As funny as it sounds/As funny as it looks/As funny as it isI still didn’t really go crazy with this one. I admire the hell out of it however and that’s something I rarely do with popular comedies. The tone is just right (edgy, not to soft yet not too mean) and the premise (“After Hours,” meet “Dude Where’s My Car”) is clearly on to something with audiences looking for something beat off, er, off beat. Because, really, all “The Hangover” is  is a no bull shit adult comedy, which, considering all the other shit we’ve been fed (JUDD APPATOW!!!!!!!!!!!!!!!!!!!!!!!!!!!!!!!!!), this shit smells pretty good. Director Todd Phillips says that most comedies are 40% bad behavior and 60% apologizing for bad behavior. Examples of this are from the above director Apatow, whose great-ish films (“40-Year-Old Virgin” and “Knocked Up”) are ruined by second half back peddling and of course “Wedding Crashers,” a film where the crashing stops and pussification starts about twenty minutes into the film. What allows for bad behavior here is that the characters don’t remember doing it (hence the title) in the past and don’t realize they’re doing it in the present and this ”Memento” like daze gives the film a truly unique comedic angle that other comedies just don’t have.

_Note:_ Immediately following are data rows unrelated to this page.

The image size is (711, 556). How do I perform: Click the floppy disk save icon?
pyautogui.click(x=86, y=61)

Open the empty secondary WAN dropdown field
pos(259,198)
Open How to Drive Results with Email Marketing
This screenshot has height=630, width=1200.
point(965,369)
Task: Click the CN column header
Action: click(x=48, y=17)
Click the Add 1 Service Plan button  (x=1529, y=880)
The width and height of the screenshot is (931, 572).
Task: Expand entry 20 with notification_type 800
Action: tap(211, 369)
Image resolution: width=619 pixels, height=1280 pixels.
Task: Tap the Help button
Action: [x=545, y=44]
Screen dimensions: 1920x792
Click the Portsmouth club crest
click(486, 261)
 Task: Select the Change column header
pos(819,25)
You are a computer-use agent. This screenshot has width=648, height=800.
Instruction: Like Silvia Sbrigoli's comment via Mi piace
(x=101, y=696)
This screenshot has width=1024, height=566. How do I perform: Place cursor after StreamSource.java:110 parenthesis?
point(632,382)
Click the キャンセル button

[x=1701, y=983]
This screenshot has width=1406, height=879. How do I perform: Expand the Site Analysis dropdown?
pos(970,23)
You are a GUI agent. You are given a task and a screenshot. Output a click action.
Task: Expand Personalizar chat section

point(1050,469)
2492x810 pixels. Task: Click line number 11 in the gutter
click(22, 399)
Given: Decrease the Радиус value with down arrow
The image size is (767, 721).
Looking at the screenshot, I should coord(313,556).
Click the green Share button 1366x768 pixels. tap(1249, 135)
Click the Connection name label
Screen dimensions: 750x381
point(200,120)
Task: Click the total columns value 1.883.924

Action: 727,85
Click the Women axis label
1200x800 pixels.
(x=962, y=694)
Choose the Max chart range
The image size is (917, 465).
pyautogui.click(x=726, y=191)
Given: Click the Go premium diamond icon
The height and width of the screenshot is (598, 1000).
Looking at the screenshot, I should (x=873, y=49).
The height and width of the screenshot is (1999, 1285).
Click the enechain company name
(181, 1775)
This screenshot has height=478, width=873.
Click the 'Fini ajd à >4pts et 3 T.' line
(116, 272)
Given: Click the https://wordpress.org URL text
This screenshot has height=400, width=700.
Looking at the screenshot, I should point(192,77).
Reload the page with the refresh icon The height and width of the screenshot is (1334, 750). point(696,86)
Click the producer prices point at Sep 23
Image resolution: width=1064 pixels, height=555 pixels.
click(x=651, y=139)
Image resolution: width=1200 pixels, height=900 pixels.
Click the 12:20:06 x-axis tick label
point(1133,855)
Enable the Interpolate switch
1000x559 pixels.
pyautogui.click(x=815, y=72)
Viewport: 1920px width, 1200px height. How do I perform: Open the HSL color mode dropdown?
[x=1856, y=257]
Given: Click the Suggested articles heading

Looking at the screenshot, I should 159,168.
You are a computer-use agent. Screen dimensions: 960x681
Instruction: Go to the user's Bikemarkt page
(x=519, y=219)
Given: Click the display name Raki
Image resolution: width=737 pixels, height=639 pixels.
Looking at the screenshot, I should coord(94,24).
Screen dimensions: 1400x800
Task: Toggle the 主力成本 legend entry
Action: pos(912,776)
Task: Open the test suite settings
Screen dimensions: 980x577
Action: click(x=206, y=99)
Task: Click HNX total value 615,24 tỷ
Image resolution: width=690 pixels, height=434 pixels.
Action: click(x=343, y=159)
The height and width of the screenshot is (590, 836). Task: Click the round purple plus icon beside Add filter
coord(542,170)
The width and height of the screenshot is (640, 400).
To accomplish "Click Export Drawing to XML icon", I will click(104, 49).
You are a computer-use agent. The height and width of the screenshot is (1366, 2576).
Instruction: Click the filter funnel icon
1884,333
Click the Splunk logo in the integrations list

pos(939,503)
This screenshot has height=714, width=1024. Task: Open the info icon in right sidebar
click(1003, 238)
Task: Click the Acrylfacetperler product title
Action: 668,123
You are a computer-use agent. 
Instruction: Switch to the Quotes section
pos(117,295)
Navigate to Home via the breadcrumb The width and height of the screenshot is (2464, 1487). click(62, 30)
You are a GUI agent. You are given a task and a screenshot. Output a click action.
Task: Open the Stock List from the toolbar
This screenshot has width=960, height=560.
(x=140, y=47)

There is no apologizing here. Babies (and babes) will get abused and racial slurs will go flying without so much as a second guess as to if it’s funny. It is! But the film is not out to shock like so many post “Pie” comedies. There is also an endless supply of strangely quoteable dialogue with random lines like “Tigers lover pepper, they hate cinnamon” and “It would be so cool if I could breast feed” spoken by man child Zach Galifianakis. So, yeah, I admire it and yet my Hangover was a mostly passive experience with a constant thought of “hum, that there’s really funny” occurring without so much as cracking a teehee. I am proud to say that I, along with a lot of moviegoers, knew this was going to be something special for months but somehow that didn’t translate into rushing out to see it. From months before to a full month after “THE EVENT” –and after everybody told me this film is exactly as good as I figured it would be– I saw it and of course felt like I had already seen it and already liked it. The effect, contrived as it seems, is that of having seen something really cool while under the influence and forgetting you saw it only to see it again and go “Oh, yeah–that.”